**WHAT THE TASK ASKS**
Write out nothing but the lines from the one containing "Where should I" through the last line below, both included, and without the pictures.

[Excerpts from a dataset]
----

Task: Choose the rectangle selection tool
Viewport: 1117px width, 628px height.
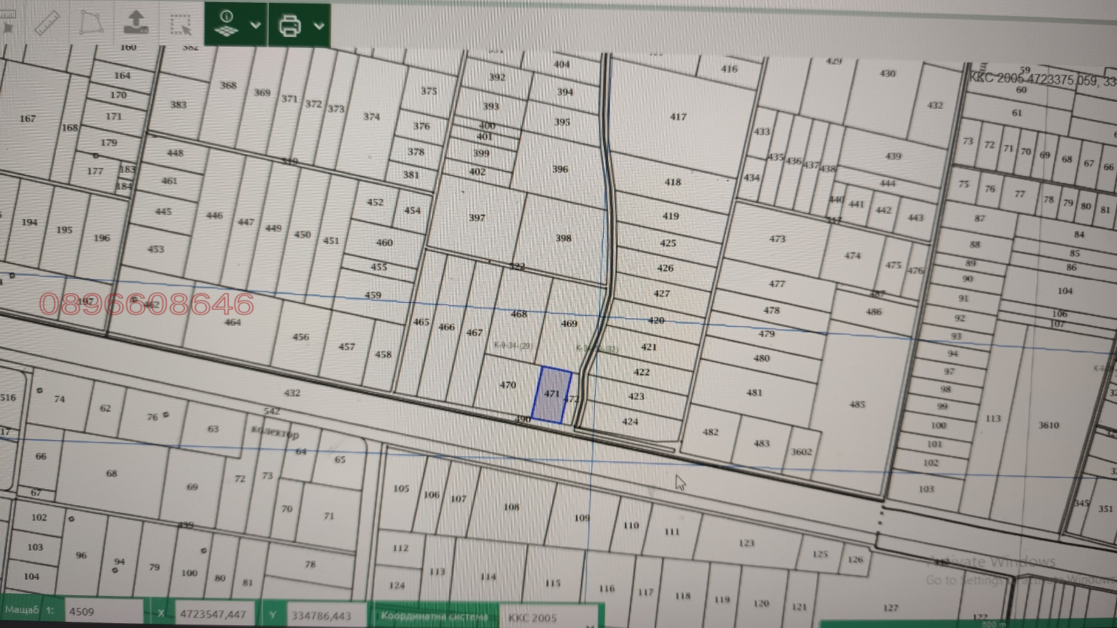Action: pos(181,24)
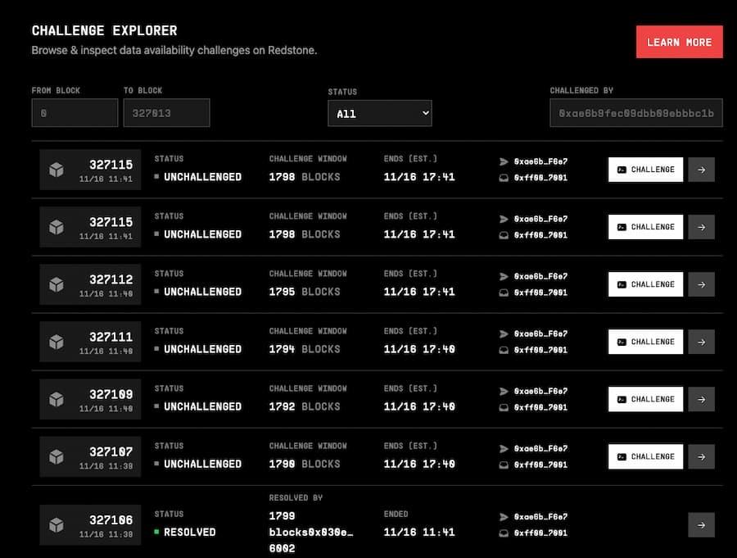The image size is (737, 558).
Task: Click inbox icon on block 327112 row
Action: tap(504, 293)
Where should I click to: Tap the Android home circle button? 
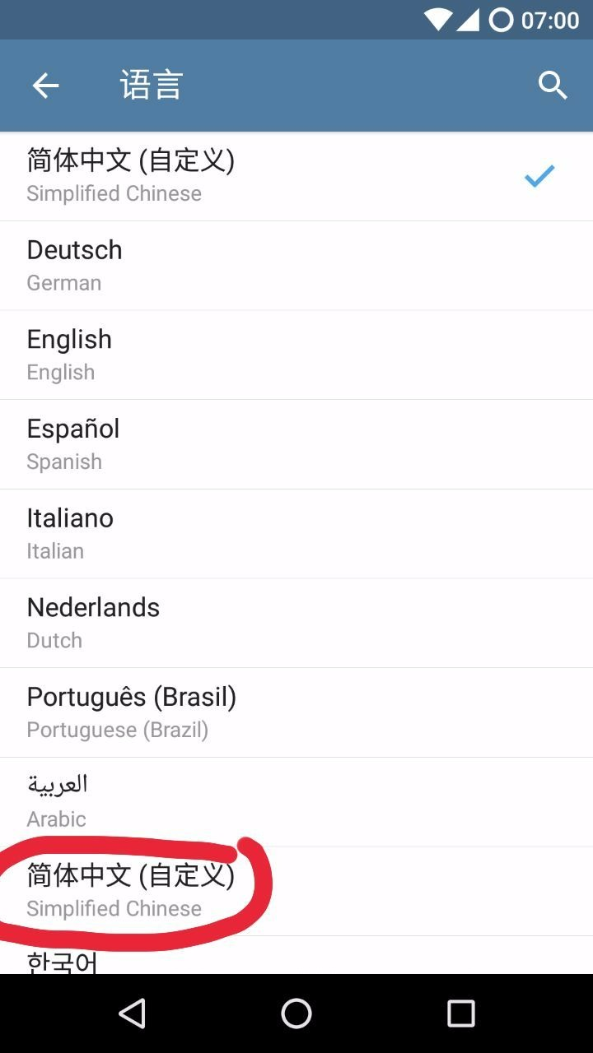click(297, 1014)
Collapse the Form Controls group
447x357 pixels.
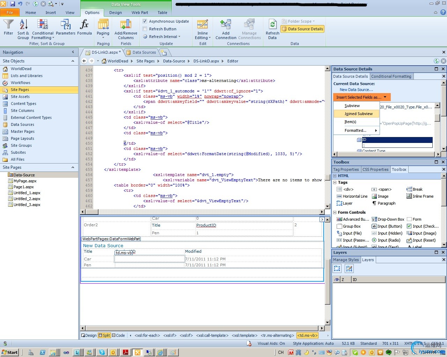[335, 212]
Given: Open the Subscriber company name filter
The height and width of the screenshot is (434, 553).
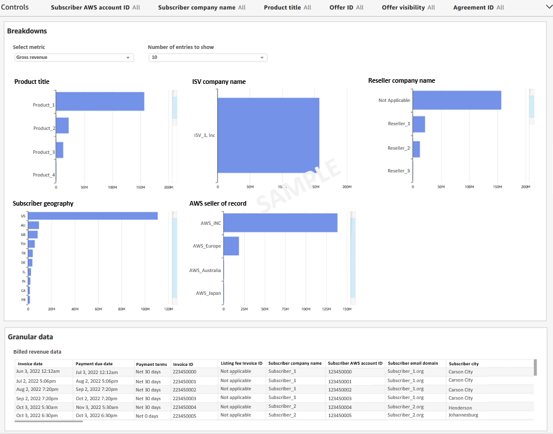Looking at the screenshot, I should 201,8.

----

**EXPECTED ANSWER**
Where should I click to: Tap the Android home circle button? 
click(297, 1014)
Collapse the Form Controls group
447x357 pixels.
[335, 212]
Given: Open the Subscriber company name filter
The height and width of the screenshot is (434, 553).
Looking at the screenshot, I should 201,8.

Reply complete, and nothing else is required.